[Provided records Boundary: Start]

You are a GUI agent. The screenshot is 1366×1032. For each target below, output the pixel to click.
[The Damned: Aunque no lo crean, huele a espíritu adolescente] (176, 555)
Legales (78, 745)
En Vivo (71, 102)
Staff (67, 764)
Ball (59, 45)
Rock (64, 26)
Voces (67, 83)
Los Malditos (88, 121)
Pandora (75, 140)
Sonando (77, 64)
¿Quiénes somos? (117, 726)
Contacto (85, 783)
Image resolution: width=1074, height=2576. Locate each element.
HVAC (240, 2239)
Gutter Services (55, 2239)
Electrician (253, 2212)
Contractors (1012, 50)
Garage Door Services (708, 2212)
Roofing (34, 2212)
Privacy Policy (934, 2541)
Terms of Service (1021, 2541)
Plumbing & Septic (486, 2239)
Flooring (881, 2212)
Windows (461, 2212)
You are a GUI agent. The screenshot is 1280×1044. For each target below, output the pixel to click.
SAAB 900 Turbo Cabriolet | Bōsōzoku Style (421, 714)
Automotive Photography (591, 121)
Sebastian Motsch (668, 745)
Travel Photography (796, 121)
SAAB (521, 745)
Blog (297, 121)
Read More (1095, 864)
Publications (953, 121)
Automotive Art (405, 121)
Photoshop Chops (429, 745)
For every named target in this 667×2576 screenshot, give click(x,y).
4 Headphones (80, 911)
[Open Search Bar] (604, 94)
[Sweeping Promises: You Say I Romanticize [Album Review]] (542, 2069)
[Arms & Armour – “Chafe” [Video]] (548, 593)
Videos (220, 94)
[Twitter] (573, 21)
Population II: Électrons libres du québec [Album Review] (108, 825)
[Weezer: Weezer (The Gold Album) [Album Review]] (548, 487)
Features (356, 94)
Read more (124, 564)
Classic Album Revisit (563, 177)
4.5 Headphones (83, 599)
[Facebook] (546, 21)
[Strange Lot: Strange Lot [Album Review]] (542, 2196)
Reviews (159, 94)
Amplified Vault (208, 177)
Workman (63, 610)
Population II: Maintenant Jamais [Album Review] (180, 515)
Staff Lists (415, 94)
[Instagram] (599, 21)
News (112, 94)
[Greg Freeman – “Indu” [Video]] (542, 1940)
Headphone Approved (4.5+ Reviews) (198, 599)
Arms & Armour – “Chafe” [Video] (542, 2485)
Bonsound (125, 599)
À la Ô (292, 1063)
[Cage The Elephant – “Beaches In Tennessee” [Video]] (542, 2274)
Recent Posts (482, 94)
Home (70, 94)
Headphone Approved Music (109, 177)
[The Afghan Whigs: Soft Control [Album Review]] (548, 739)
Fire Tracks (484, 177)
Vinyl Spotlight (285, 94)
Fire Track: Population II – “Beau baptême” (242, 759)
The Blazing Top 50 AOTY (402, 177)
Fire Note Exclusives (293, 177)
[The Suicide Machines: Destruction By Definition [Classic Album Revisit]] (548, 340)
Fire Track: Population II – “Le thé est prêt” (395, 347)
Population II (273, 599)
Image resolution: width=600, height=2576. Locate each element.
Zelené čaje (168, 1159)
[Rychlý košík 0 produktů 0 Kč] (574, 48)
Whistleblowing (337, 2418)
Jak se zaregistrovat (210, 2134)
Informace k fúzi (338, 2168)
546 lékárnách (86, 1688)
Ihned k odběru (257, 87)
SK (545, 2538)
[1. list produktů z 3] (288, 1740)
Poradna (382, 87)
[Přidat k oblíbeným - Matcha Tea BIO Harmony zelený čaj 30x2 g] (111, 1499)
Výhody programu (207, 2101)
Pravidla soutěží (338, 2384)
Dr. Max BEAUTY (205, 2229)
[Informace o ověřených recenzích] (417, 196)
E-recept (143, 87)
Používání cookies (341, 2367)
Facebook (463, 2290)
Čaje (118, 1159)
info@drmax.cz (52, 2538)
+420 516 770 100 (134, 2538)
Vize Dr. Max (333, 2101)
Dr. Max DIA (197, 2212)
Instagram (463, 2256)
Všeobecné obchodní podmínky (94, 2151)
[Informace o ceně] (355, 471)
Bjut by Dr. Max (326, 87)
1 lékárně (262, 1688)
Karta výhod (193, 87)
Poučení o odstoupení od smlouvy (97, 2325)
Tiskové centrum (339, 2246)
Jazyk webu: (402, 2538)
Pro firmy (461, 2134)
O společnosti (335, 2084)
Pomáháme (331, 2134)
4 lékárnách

[Provided records Boundary: End]

Please count the lines that hold "click" in this data and report the total alone.

3